| WORK INSTRUCTIONS |
Before printing, remove every picture; then print the lines below exactly, from the first line through the line containing "The width and".

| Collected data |
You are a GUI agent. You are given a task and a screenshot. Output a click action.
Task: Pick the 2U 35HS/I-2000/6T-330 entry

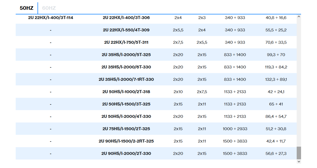(126, 67)
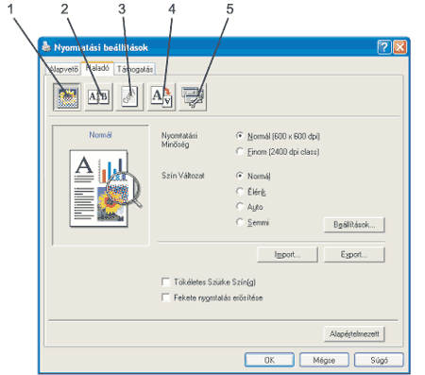This screenshot has height=375, width=425.
Task: Click the printer icon in title bar
Action: click(46, 46)
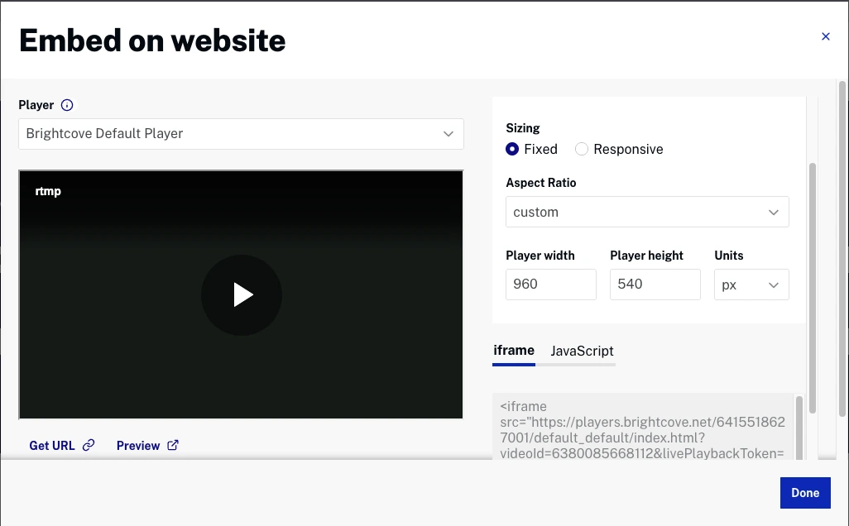Image resolution: width=849 pixels, height=526 pixels.
Task: Open the custom Aspect Ratio dropdown
Action: tap(646, 212)
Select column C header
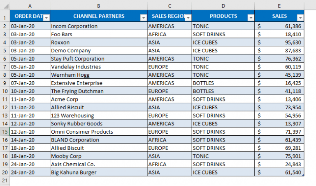 point(170,6)
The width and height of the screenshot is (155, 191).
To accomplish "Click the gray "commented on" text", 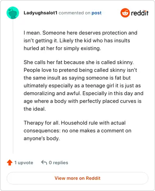I will 74,13.
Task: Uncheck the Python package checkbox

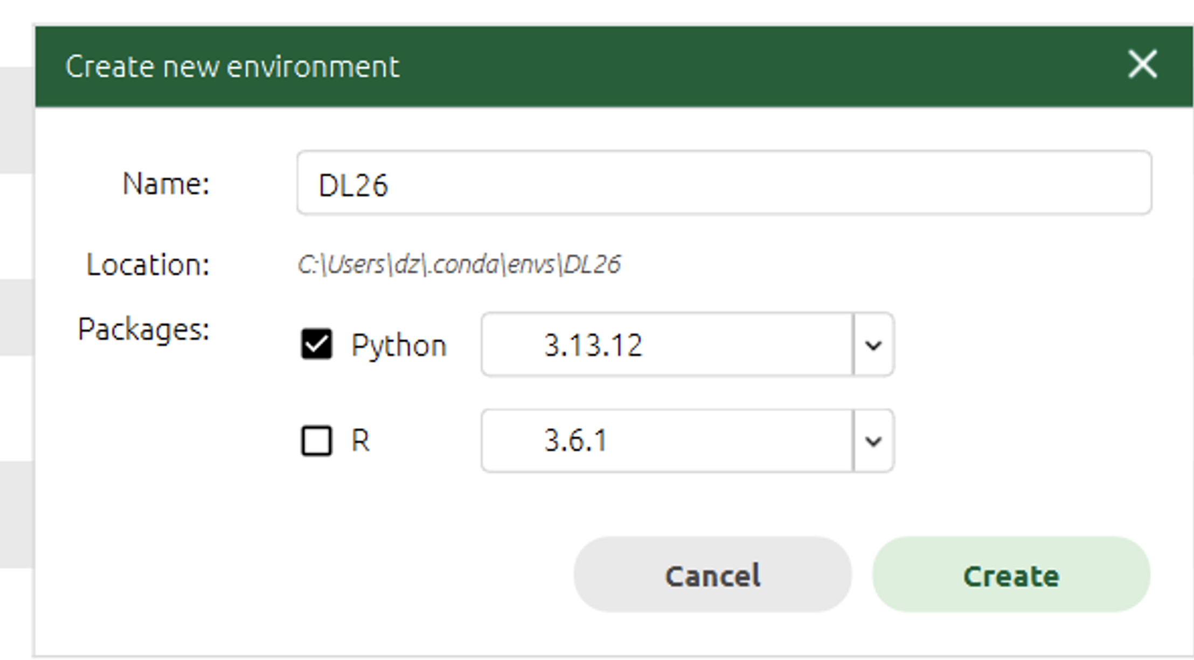Action: click(316, 344)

| RESPONSE BELOW |
You are a GUI agent. You are given a task and a screenshot. Output a click action.
Task: Pick the 2U 35HS/I-2000/6T-330 entry

(126, 67)
This screenshot has height=375, width=425.
Task: Click the printer icon in title bar
Action: click(46, 46)
Image resolution: width=849 pixels, height=526 pixels.
Task: Open the custom Aspect Ratio dropdown
Action: tap(646, 212)
Select column C header
 point(170,6)
The width and height of the screenshot is (155, 191).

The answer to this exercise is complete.